Before Faith came, the Law played the part of a Greek "tutor," i.e. a trusted servant who attended a child. He took the child to the house where he was taught, and kept him from harm and mischief. And we, if we wish to be still under the Law, shall be as foolish as a grown-up son who wishes to be under a steward and a guardian. We must leave the mere rudiments of religion now that we have reached a stage at which we have been taught that God is indeed our Father (iii. 23-iv. 11).

St. Paul supports this conclusion from his arguments by a {156} touching appeal, in which he gratefully recalls the kindness he received from the Galatians when he came to them in all the weakness and distress of fever (iv. 12-20). Then he interprets for them the story of Hagar, probably in answer to a reference in a letter which they had sent him (iv. 21-v. 1).
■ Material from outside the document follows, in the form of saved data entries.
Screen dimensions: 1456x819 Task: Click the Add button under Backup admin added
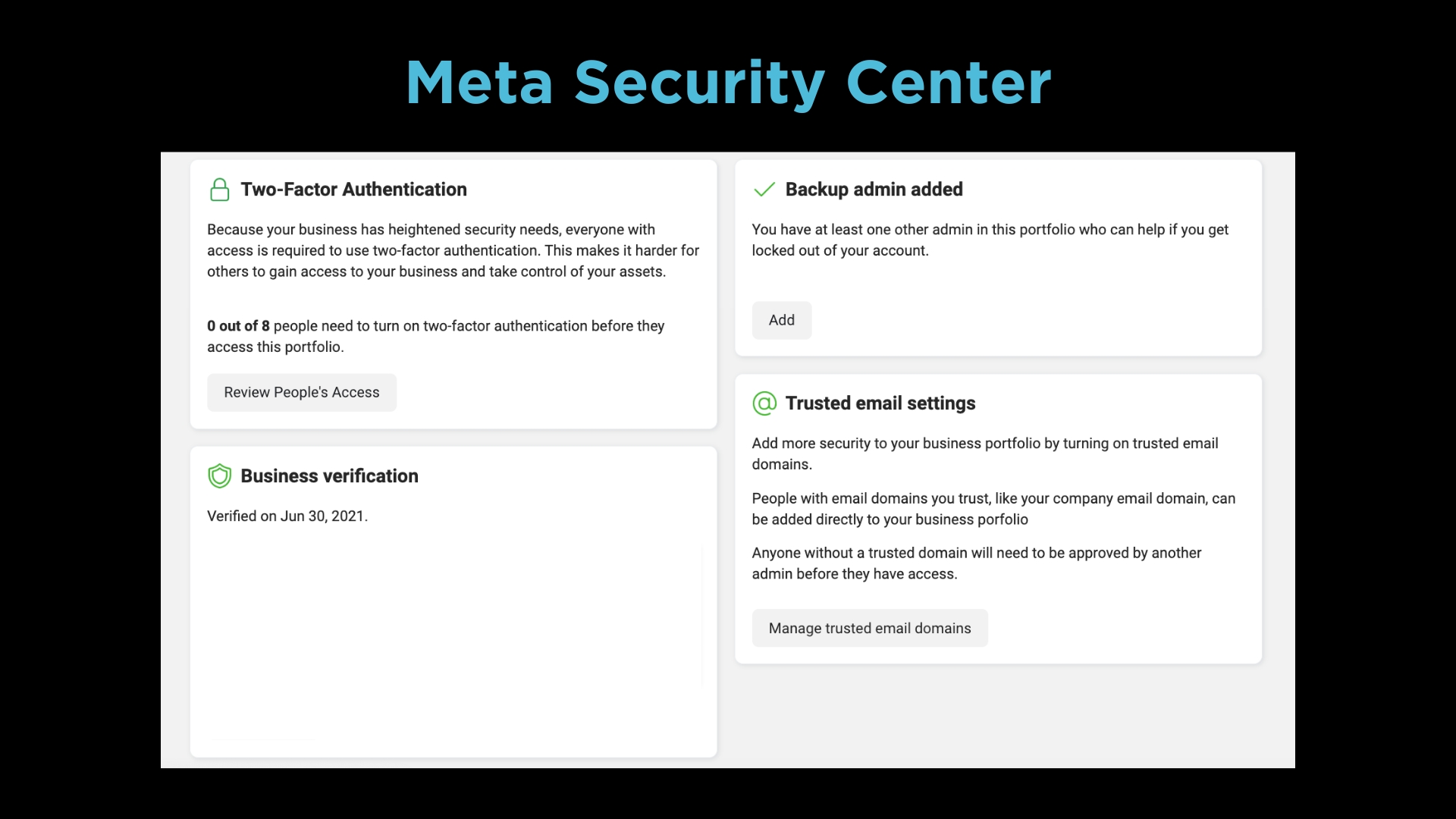click(781, 320)
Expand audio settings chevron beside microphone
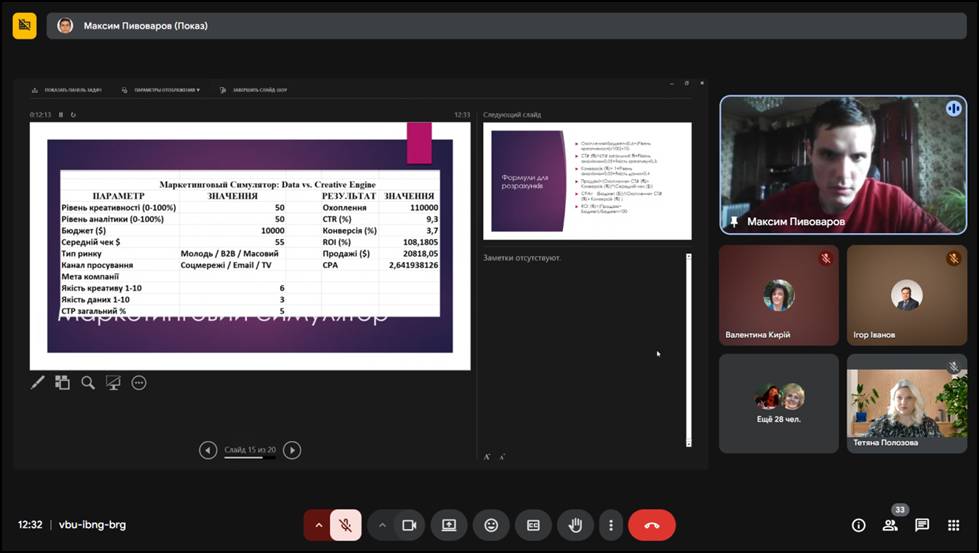The width and height of the screenshot is (979, 553). point(319,525)
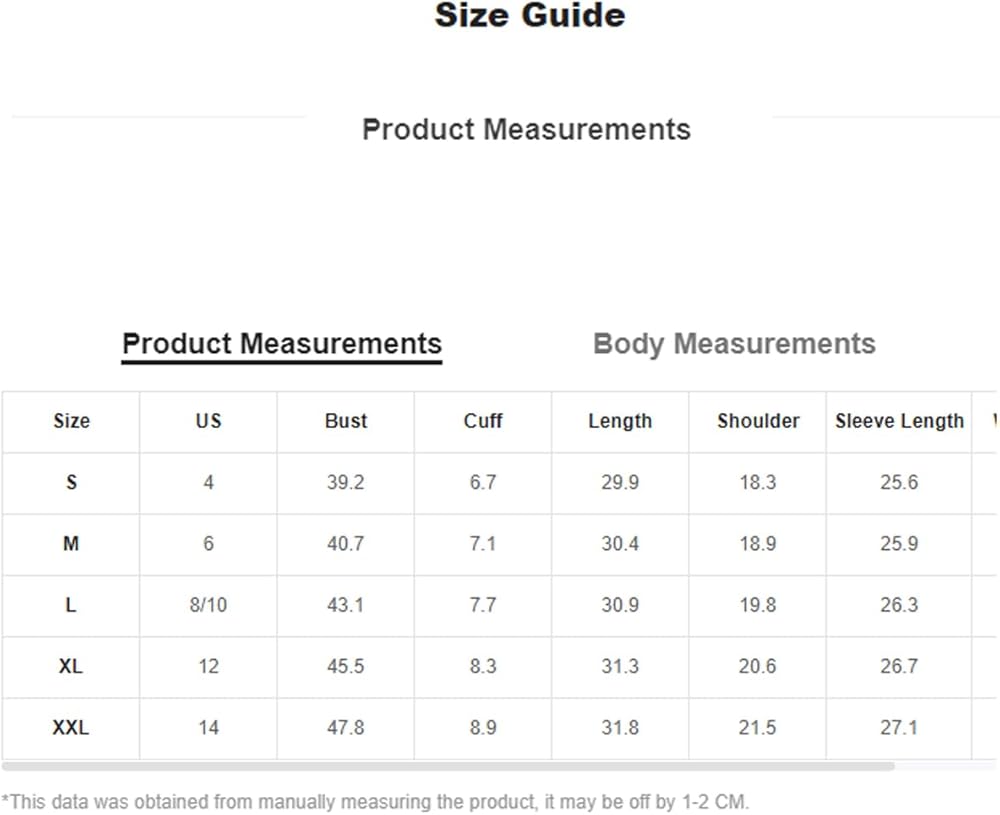Select the XXL size row label
This screenshot has width=1000, height=815.
click(71, 728)
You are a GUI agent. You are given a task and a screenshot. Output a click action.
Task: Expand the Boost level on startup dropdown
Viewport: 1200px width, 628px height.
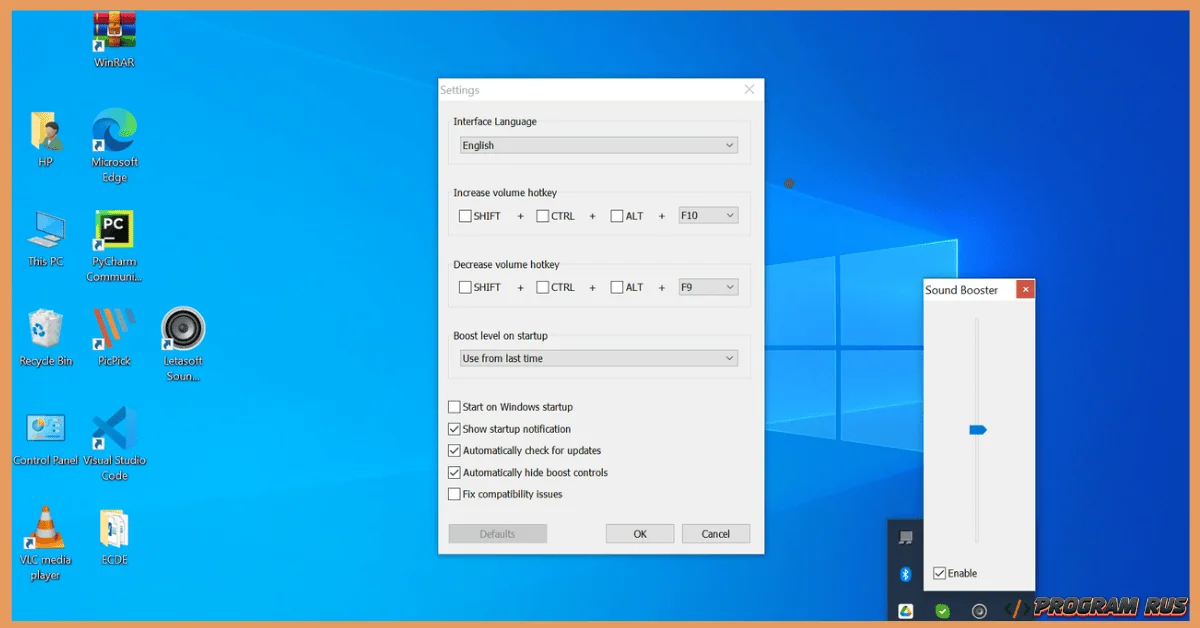coord(598,358)
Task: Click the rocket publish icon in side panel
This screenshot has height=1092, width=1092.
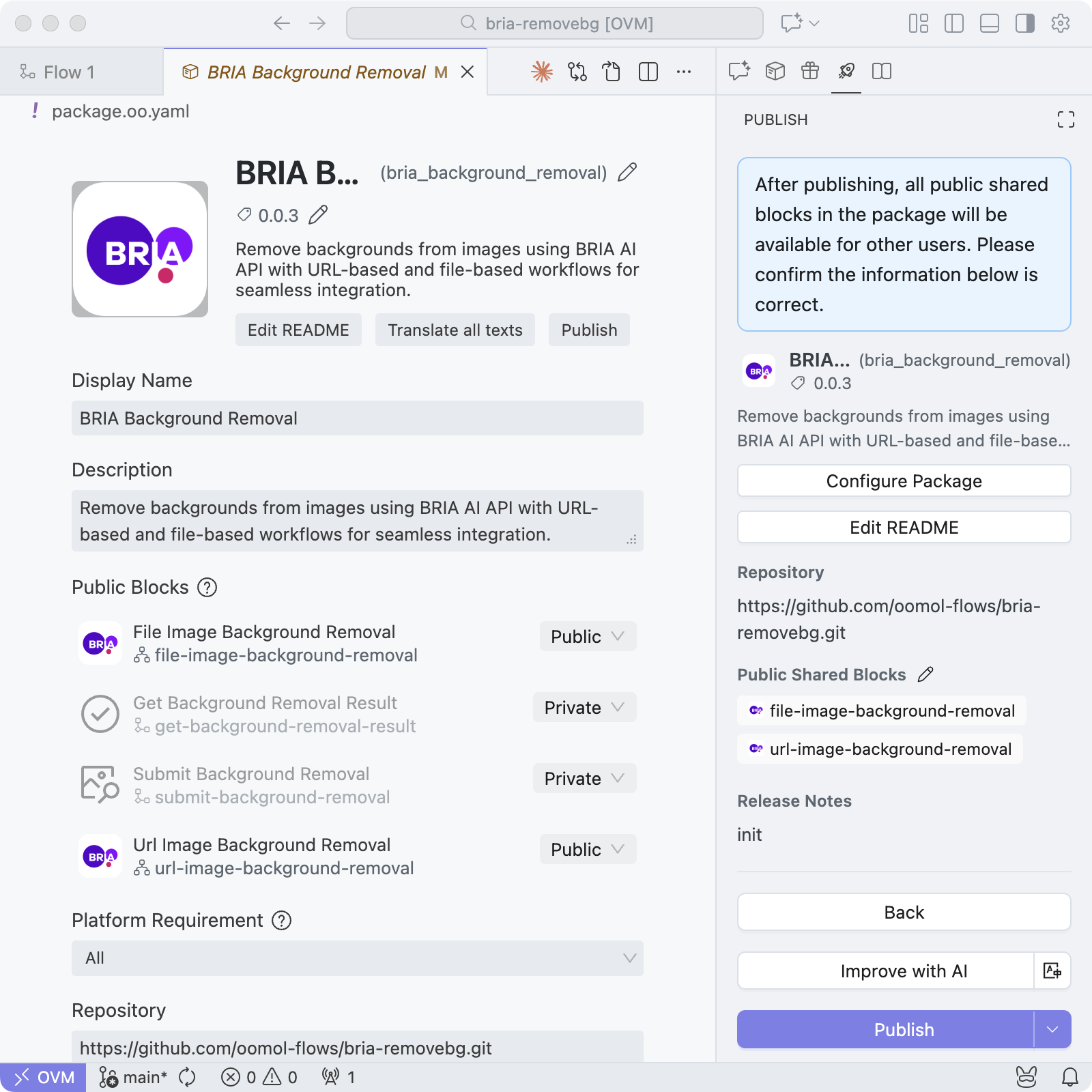Action: click(846, 71)
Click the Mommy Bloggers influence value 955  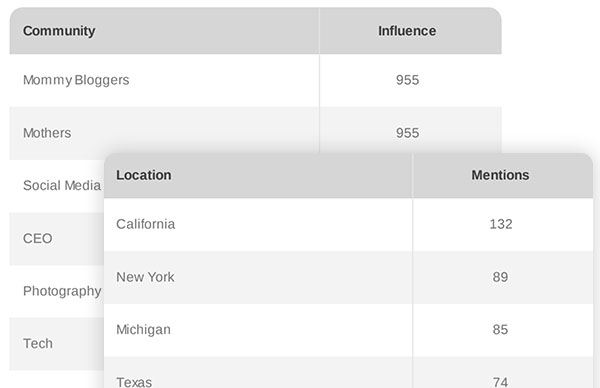pyautogui.click(x=408, y=80)
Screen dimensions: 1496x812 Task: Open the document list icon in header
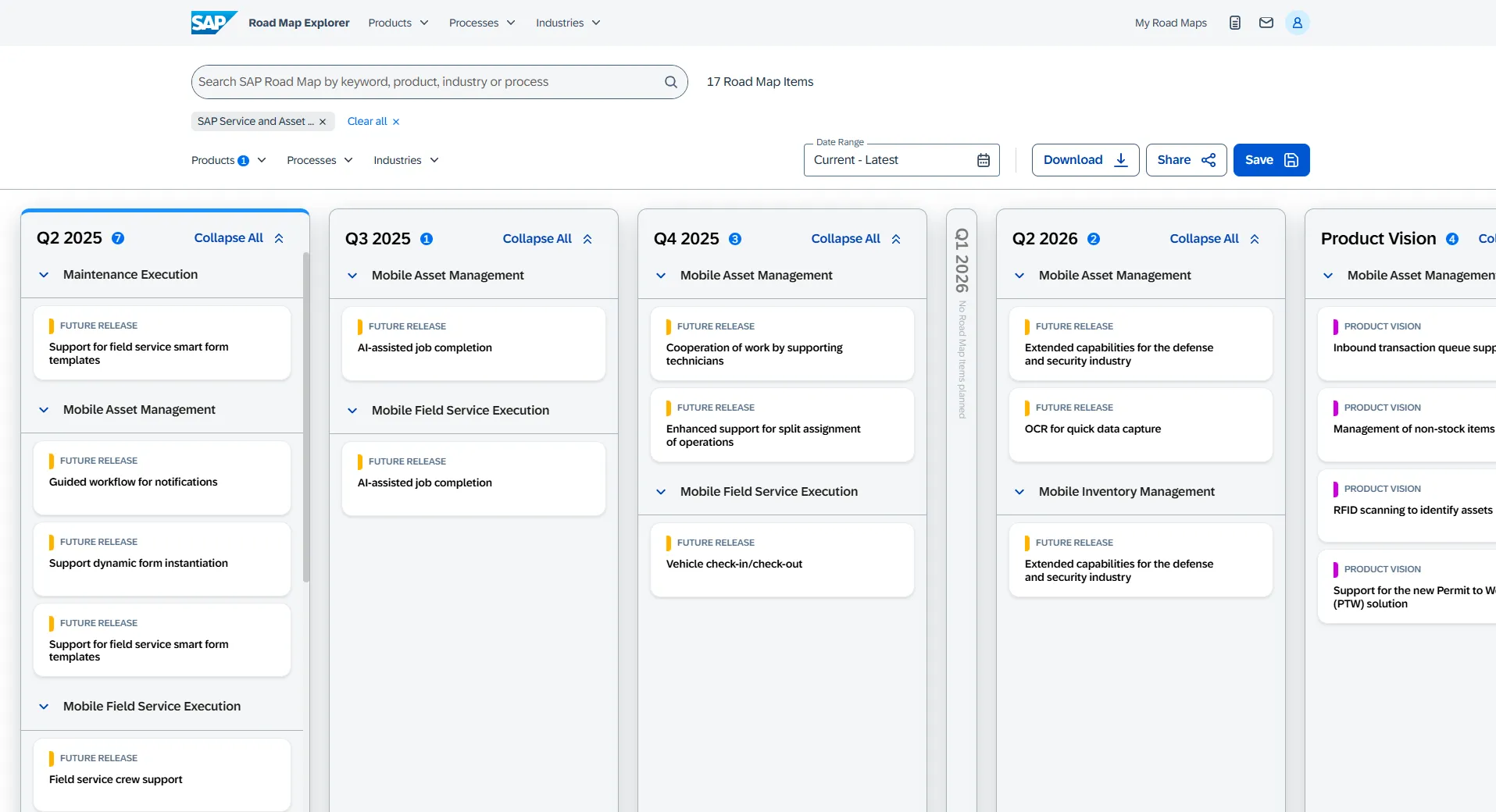1234,23
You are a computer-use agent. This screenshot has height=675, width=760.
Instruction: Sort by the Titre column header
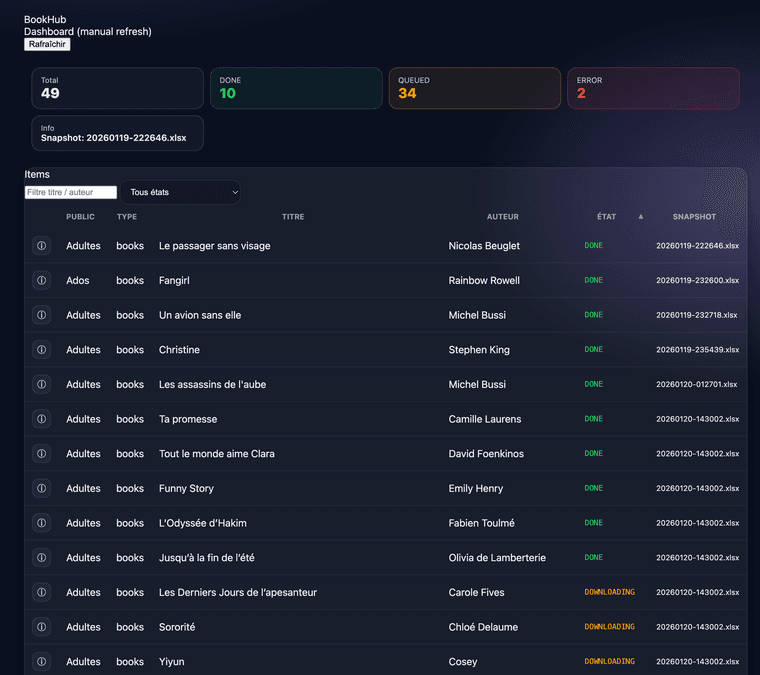(293, 217)
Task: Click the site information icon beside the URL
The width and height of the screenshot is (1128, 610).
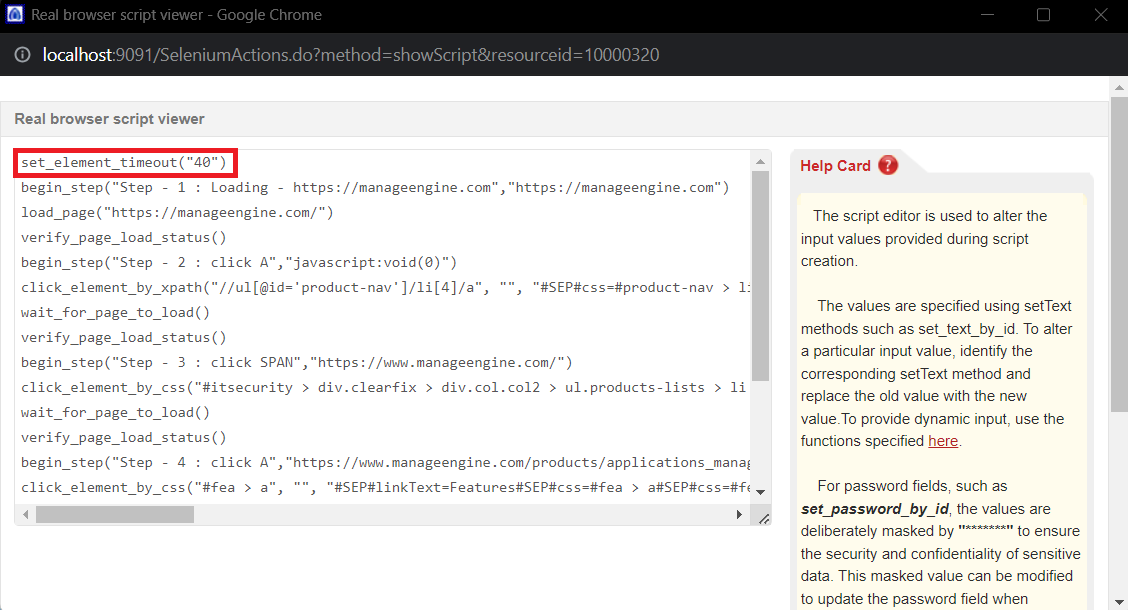Action: 22,54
The Jew is in bondage like Hagar's child, the Christian is free like Sarah's child.

After this we have another appeal, a medley of exhortation, warning, denunciation, and pathetic entreaty: the apostle, himself so appreciative of great ideas, tries to make the unaspiring Galatians understand that they are called to the perfect freedom which is the service of God (v. 2-26). The Epistle closes with some plain words which the apostle wrote with his own hand in large characters so as to emphasize them for his readers. The motive of the Judaizers is boldly labelled. Then, as if there had been a question of his own humility, he associates himself with the crucified Christ, for whose sake he bears in his flesh the eloquent marks of the Roman rods and the stones of the Jews. It was the cruel custom in Asia Minor, a custom not yet extinct, for masters to wound their slaves with marks which made it impossible for them to escape recognition. And so St. Paul glories in the pitiful scars on his body, because they prove Whose he is and Whom he serves.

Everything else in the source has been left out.